3. After the Vodafone International Holdings case it was felt that the issue has been settled but in 2013 in another case which was decided by Hon’ble Delhi High Court created ripples in the water. In re World Phone India Pvt. Ltd v. WPI Group,  178 Comp Cas 173 (Del),the issue involved a resolution passed by the board of directors of a private company relating to the rights issue. But such resolution required an affirmative vote of the appellant as per shareholders’ agreement. The same was not exercised. The court said since such right is not mentioned in the AoA, it is not enforceable solely based on shareholders’ agreement.
The Delhi High Court in its recent judgment in World Phone India (P.) Ltd. v. WPI Group Inc., USA held that where the AOA of a company are silent on the existence of an affirmative vote, it would not be possible to hold that a clause in an agreement between the shareholders would be binding without being incorporated in the AoA.

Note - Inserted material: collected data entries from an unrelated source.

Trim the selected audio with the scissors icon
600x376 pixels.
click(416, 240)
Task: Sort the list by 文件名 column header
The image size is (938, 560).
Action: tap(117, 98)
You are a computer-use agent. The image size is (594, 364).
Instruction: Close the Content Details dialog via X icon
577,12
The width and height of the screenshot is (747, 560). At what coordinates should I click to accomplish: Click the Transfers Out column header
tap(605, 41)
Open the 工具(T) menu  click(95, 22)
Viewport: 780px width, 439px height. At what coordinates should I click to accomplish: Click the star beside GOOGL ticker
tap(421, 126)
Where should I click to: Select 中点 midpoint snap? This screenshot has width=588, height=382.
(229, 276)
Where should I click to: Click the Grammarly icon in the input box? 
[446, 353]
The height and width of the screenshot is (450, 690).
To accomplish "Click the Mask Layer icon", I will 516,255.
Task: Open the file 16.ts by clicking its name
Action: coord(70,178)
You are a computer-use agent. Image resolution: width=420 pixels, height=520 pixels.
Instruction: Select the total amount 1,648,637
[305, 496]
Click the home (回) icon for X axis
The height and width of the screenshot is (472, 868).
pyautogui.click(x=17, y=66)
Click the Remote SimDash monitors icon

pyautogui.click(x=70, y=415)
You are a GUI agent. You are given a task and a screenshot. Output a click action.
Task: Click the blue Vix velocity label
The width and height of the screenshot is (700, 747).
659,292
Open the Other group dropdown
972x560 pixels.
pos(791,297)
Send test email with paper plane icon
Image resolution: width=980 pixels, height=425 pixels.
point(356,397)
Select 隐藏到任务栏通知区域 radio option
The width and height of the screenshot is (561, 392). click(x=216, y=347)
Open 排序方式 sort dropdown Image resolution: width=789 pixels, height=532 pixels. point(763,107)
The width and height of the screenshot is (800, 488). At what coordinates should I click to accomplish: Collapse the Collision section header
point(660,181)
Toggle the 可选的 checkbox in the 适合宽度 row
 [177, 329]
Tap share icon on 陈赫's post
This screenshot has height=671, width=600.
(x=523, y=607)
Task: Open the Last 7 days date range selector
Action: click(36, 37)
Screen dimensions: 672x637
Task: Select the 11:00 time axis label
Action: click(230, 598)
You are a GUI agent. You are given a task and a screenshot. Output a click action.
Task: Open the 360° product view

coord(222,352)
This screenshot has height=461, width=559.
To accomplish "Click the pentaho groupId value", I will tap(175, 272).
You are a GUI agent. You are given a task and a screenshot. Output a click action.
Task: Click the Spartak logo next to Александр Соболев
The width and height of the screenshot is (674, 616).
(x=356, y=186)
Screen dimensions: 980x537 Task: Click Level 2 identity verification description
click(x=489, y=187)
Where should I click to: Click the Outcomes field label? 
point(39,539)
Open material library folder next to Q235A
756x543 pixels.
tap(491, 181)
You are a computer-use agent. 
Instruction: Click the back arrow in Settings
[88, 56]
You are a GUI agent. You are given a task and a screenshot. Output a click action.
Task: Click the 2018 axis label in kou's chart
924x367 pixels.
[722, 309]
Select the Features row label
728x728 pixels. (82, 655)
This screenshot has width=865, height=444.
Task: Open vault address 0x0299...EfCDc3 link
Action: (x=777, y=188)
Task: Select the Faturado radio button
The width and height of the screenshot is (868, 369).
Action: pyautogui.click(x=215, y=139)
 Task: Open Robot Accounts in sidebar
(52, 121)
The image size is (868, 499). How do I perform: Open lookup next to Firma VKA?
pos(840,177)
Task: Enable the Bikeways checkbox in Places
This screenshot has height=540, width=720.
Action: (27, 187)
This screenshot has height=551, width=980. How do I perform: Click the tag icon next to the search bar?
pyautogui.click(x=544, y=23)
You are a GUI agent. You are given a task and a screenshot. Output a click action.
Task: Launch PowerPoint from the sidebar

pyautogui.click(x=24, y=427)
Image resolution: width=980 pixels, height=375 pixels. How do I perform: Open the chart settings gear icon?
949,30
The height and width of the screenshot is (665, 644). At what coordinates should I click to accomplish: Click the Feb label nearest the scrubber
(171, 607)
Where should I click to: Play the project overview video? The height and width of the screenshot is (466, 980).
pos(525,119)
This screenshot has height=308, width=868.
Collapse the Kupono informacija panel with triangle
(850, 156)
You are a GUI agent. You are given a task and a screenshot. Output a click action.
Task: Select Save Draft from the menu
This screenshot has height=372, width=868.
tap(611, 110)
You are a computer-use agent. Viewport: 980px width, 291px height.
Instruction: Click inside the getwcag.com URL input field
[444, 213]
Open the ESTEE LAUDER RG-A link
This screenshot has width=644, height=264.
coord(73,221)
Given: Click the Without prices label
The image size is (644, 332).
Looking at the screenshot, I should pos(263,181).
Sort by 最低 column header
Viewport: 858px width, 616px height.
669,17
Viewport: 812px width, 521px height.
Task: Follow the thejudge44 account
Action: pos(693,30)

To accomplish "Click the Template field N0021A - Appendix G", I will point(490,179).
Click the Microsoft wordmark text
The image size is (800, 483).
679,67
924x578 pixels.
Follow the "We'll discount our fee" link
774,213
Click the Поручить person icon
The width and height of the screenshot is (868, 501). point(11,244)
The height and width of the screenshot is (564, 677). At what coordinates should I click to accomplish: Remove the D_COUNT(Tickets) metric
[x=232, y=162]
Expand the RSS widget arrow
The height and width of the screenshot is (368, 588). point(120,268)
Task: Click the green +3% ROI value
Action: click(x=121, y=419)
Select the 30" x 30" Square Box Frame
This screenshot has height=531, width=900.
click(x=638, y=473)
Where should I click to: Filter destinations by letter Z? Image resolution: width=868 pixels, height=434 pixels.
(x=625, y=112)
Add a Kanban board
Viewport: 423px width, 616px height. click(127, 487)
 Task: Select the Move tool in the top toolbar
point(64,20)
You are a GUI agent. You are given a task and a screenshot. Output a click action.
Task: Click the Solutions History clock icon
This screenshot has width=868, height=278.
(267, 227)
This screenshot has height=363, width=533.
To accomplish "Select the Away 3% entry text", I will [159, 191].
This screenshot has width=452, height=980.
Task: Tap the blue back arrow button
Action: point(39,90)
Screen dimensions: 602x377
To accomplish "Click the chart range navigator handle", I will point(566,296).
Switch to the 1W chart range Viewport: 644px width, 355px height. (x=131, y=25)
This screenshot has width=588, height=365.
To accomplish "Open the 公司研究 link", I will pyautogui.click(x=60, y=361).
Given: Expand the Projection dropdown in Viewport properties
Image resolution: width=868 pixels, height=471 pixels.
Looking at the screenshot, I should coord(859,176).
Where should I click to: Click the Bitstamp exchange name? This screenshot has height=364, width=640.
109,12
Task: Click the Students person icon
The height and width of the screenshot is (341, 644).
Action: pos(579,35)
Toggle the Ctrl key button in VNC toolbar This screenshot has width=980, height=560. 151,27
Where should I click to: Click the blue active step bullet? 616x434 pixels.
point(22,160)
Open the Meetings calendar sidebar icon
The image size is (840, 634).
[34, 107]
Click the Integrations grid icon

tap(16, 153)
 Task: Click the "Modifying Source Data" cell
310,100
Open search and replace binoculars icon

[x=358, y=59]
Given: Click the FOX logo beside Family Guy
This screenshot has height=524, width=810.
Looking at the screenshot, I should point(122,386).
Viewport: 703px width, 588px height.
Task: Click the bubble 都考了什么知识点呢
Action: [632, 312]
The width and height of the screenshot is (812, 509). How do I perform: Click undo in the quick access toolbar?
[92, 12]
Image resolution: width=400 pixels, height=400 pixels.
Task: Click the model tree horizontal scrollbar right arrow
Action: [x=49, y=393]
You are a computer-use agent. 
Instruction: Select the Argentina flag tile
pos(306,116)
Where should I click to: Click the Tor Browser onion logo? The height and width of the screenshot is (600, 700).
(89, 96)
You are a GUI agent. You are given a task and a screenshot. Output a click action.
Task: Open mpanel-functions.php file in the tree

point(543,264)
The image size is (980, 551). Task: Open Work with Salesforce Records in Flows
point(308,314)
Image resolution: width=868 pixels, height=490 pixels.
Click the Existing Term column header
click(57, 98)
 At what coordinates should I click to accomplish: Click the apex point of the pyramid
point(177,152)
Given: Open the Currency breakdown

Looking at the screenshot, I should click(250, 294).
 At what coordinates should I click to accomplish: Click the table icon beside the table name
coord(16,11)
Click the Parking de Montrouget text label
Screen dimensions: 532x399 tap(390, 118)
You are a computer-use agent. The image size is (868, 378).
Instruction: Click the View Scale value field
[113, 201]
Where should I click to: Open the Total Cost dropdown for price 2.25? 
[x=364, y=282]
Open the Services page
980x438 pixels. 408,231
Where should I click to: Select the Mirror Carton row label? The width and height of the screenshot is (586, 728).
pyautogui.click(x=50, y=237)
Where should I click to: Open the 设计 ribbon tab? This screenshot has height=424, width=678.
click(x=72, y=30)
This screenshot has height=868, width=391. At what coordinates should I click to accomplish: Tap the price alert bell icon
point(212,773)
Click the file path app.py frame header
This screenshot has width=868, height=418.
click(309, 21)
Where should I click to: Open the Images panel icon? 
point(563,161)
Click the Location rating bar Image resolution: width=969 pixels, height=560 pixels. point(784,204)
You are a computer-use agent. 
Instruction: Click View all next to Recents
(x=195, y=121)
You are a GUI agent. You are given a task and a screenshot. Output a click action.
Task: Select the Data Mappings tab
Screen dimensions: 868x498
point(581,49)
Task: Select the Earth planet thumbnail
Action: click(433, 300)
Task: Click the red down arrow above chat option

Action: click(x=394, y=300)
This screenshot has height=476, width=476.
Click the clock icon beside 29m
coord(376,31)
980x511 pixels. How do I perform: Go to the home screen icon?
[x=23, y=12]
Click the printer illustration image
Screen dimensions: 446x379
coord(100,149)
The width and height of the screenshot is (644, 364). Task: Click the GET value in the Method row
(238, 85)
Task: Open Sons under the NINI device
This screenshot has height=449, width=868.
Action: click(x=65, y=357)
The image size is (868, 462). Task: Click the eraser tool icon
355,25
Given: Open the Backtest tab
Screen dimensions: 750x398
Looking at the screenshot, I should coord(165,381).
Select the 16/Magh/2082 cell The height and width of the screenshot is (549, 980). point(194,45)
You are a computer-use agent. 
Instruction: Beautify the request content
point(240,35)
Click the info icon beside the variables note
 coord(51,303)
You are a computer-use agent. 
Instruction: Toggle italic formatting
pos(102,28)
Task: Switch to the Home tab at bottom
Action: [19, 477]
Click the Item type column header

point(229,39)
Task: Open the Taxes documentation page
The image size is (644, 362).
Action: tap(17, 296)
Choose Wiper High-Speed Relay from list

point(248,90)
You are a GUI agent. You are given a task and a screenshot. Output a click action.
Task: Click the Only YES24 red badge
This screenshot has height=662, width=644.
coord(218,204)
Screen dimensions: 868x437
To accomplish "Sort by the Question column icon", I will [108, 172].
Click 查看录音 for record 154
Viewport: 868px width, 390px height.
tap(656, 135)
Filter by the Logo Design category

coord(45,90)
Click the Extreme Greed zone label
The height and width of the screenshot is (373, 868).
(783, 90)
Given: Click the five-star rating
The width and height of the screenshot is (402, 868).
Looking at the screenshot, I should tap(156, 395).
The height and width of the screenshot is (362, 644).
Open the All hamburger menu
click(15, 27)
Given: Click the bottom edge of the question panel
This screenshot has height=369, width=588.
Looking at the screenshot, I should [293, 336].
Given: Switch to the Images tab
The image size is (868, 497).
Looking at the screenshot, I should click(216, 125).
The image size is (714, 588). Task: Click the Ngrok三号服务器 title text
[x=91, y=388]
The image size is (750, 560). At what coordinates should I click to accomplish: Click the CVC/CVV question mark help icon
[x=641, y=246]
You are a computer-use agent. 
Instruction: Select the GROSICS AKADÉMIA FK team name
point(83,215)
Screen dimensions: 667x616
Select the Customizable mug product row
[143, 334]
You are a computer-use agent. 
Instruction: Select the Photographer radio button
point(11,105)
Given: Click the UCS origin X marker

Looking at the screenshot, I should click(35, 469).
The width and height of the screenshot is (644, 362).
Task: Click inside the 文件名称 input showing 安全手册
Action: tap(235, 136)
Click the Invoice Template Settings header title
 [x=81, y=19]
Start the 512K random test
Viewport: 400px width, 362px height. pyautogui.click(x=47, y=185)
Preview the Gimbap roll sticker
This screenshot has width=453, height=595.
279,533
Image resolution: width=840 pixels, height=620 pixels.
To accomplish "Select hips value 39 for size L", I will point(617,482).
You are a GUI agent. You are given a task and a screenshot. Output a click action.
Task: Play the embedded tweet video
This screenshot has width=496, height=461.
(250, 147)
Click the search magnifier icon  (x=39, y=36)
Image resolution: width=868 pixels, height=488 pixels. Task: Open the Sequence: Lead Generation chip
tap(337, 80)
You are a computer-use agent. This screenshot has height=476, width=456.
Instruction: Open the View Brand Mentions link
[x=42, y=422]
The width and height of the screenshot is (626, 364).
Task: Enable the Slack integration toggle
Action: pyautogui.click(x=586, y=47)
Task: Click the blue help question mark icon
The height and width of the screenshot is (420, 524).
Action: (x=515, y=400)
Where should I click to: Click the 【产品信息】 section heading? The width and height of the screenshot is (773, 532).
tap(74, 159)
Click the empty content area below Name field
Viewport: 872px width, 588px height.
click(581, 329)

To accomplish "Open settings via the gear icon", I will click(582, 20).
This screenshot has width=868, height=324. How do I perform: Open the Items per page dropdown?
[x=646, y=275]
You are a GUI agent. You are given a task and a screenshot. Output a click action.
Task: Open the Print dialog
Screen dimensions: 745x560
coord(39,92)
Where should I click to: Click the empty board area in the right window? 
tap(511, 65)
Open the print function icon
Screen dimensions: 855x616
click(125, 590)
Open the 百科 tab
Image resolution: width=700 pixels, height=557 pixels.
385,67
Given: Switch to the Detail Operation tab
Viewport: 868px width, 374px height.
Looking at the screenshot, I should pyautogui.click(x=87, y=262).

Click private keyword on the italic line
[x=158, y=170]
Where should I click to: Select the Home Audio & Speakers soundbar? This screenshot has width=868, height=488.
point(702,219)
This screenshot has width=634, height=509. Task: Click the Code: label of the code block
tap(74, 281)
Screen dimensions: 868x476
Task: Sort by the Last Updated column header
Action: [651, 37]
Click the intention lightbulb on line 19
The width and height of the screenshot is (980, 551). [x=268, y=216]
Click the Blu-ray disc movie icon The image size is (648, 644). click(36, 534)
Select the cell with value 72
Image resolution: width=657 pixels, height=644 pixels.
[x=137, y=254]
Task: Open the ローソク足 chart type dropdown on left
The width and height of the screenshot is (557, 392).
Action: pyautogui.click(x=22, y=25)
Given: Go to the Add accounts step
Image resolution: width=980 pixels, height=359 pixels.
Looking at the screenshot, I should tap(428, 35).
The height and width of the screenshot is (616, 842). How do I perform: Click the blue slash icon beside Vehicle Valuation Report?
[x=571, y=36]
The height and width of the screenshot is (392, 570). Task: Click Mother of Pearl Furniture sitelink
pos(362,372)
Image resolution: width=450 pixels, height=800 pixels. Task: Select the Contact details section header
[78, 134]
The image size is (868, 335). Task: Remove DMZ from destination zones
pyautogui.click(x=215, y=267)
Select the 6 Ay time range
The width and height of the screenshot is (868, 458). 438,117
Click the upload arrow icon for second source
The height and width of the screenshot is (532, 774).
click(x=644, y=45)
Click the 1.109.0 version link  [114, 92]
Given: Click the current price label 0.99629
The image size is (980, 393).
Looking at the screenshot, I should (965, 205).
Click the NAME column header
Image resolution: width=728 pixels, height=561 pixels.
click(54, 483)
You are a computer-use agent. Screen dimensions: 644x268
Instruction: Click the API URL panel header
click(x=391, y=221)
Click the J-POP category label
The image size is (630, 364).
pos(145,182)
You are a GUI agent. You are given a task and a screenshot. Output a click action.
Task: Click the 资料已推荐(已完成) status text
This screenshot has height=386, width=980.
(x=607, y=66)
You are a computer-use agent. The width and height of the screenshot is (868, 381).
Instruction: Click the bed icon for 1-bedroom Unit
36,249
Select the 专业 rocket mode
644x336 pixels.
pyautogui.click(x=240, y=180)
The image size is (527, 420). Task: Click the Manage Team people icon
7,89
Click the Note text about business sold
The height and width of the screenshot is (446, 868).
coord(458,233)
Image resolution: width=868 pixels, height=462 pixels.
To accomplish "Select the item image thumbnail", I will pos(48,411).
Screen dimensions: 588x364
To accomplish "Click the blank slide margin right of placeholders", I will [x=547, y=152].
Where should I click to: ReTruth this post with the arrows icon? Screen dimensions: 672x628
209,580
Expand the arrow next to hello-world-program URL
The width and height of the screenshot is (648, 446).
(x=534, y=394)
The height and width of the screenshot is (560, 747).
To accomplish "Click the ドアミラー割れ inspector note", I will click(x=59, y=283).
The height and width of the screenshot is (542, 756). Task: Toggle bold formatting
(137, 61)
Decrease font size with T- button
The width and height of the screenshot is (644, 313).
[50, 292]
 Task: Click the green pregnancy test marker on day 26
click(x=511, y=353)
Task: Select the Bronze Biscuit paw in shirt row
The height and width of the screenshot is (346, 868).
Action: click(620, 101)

In this case, the board of directors of the company passed a resolution approving a rights issue in accordance with the AoA of the company, even though such an action required the affirmative vote of the Appellant in accordance with a shareholders’ agreement entered into between the shareholders of the company. The Company Law Board had held that since the provisions of the shareholders granting an affirmative vote to the appellant were not incorporated in the AOA, the said provision is unenforceable and the board resolution approving the rights issue was valid. On appeal, the Delhi High Court held as follows:
“…the question to be asked is whether the provisions of an agreement, that are not inconsistent with the Act, but are also not part of the articles of association, can be said to be applicable. All that section 9 states is that the clauses in the agreement that that “repugnant” to the Act shall be “void”. This does not mean that the clauses in the agreement which are not repugnant to the Act would be enforceable, notwithstanding that they are not incorporated in the articles of association.”
In view of the above, it would be pointless to have a shareholders’ agreement in the first place qua the AOA, since every clause in the agreement would have to be incorporated in AOA. Unless the clear picture comes out from the Apex Court, it is advisable to incorporate clauses of shareholders’ agreement in AOA either by insertion or by reference in AOA. Further, it is clear that Pre-emptive rights, Tag-along, Drag along, Put/call options and Right of first refusal are enforceable rights in India.
Disclaimer: Nothing contained in this document is to be construed as a legal opinion or view of either of the authors whatsoever and the content is to be used strictly for educative purposes only.